*EXTRACTED DATA*:
# # # #

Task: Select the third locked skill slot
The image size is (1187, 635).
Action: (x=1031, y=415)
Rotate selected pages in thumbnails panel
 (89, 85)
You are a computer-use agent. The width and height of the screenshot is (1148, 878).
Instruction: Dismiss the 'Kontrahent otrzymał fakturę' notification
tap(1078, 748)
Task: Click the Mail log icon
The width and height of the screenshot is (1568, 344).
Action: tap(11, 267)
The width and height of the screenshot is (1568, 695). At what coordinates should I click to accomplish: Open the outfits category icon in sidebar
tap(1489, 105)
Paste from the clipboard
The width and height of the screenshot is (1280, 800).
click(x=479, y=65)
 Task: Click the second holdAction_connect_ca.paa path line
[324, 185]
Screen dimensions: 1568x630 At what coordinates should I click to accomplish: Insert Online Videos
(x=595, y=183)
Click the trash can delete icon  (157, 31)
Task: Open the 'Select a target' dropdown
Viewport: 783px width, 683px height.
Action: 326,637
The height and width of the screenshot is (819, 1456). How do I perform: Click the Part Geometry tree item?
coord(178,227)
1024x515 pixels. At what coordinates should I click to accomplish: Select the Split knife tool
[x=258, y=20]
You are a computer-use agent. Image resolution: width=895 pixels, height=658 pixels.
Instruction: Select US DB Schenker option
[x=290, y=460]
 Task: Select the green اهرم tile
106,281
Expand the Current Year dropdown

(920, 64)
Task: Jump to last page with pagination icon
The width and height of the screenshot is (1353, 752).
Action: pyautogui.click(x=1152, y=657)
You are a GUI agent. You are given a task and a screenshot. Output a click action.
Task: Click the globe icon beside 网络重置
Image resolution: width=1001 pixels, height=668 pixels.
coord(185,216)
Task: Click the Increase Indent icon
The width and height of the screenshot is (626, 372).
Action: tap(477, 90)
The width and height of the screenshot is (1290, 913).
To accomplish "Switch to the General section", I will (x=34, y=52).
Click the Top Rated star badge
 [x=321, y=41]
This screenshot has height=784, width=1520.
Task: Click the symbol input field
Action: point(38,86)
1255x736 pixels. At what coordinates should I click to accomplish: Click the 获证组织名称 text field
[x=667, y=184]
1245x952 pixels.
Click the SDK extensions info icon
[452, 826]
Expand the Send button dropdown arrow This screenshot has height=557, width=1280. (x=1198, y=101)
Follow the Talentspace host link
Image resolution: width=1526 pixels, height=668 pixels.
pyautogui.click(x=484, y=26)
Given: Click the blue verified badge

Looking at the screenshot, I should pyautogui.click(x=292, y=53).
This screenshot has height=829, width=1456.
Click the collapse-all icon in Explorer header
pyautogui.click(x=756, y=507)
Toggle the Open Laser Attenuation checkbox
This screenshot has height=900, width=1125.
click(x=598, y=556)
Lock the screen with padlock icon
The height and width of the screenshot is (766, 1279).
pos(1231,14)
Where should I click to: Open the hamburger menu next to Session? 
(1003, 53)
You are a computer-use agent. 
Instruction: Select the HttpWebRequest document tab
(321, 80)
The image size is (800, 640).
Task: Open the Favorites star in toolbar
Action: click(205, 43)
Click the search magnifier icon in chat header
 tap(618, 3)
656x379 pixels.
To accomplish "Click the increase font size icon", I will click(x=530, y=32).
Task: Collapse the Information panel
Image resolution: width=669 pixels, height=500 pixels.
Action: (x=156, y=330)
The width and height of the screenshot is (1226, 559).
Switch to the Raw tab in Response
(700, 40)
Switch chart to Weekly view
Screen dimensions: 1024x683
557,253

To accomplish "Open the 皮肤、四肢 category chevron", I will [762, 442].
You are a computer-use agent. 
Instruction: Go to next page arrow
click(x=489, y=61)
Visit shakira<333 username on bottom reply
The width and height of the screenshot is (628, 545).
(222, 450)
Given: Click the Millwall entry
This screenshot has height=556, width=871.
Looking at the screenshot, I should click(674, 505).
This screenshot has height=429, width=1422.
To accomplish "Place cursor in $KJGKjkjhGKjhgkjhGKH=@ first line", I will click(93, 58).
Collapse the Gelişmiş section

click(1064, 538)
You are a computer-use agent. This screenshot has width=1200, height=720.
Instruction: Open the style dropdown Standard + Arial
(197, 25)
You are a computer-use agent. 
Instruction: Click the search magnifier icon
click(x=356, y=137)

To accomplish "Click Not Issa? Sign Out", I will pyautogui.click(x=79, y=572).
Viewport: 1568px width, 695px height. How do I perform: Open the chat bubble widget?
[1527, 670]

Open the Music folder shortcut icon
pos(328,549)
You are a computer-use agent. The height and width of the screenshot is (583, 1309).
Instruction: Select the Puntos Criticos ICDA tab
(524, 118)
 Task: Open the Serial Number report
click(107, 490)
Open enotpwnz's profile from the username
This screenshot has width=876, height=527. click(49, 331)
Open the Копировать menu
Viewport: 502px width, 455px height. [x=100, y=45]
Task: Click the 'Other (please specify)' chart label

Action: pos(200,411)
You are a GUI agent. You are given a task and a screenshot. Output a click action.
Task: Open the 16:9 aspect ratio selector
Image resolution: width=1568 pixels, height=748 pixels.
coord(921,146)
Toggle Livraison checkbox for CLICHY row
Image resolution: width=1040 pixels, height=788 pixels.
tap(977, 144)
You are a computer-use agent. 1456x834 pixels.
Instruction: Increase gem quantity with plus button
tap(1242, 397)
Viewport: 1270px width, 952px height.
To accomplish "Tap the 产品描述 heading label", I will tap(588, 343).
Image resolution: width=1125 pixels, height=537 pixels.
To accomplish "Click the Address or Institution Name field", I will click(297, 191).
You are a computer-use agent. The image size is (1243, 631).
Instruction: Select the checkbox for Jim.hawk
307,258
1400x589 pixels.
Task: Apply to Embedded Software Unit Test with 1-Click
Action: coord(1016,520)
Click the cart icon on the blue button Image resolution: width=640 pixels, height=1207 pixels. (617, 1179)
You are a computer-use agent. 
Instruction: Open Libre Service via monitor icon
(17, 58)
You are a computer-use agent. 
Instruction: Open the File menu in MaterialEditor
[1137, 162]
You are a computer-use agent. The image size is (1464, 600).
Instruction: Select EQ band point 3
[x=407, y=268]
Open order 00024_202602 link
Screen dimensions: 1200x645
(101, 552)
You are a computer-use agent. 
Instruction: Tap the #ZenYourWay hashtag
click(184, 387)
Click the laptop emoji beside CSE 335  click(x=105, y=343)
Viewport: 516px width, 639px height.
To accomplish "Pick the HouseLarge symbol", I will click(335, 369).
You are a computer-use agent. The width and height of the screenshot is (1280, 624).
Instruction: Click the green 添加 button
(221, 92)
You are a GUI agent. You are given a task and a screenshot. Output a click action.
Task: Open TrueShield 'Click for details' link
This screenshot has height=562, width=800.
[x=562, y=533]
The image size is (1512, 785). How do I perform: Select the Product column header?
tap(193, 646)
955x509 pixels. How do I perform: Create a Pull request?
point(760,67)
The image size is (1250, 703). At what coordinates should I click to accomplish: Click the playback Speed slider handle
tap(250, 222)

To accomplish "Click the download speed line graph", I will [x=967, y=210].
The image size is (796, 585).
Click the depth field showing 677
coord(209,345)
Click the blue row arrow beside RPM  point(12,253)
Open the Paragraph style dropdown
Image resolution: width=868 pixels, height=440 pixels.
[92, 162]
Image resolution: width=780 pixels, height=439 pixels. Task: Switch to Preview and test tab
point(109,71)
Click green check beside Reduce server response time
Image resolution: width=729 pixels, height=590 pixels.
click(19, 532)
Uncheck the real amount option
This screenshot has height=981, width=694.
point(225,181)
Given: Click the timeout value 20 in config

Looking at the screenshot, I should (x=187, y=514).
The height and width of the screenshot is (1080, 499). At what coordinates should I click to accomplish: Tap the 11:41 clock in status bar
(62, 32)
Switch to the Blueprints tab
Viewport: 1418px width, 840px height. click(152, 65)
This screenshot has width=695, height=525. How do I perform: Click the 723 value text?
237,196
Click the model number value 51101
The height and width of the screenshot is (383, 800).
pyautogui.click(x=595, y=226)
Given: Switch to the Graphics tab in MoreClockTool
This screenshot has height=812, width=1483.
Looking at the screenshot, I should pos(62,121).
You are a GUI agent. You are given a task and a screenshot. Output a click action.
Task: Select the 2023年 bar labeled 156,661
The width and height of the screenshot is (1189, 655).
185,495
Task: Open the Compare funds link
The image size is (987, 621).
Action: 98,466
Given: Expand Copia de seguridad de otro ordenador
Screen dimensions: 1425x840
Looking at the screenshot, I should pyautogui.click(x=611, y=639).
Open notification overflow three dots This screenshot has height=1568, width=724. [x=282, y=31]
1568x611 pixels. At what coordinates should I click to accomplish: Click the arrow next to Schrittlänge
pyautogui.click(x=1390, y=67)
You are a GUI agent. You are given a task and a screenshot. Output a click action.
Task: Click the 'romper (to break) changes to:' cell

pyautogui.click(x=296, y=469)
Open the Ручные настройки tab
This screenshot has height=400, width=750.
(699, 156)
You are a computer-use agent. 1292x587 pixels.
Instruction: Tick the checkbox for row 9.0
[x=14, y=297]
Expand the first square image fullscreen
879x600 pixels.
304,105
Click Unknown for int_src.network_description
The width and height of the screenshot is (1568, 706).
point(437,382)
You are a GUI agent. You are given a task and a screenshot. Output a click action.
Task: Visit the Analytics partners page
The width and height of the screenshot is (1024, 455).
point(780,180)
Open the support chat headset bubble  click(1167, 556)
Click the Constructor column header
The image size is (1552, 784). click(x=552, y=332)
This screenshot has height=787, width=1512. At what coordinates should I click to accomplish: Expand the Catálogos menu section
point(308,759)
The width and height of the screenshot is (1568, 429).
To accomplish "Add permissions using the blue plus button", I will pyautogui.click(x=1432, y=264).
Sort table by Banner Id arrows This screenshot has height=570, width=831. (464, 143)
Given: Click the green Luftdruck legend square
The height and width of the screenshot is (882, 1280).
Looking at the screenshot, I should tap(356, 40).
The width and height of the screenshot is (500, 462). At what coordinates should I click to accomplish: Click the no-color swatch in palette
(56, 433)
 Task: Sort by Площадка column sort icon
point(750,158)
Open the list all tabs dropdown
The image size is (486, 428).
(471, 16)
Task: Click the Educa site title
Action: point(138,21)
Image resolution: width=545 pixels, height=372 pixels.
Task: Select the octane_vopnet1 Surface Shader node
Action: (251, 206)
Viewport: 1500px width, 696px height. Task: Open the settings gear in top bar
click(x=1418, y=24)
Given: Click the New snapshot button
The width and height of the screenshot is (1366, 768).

# # # #

Everything from the line with "This screenshot has height=400, width=750." through the line with "Task: Visit the Analytics partners page" should be written out exactly as it appears above, end lines included, and nothing outside that range.

This screenshot has height=400, width=750.
(699, 156)
You are a computer-use agent. 1292x587 pixels.
Instruction: Tick the checkbox for row 9.0
[x=14, y=297]
Expand the first square image fullscreen
879x600 pixels.
304,105
Click Unknown for int_src.network_description
The width and height of the screenshot is (1568, 706).
point(437,382)
You are a GUI agent. You are given a task and a screenshot. Output a click action.
Task: Visit the Analytics partners page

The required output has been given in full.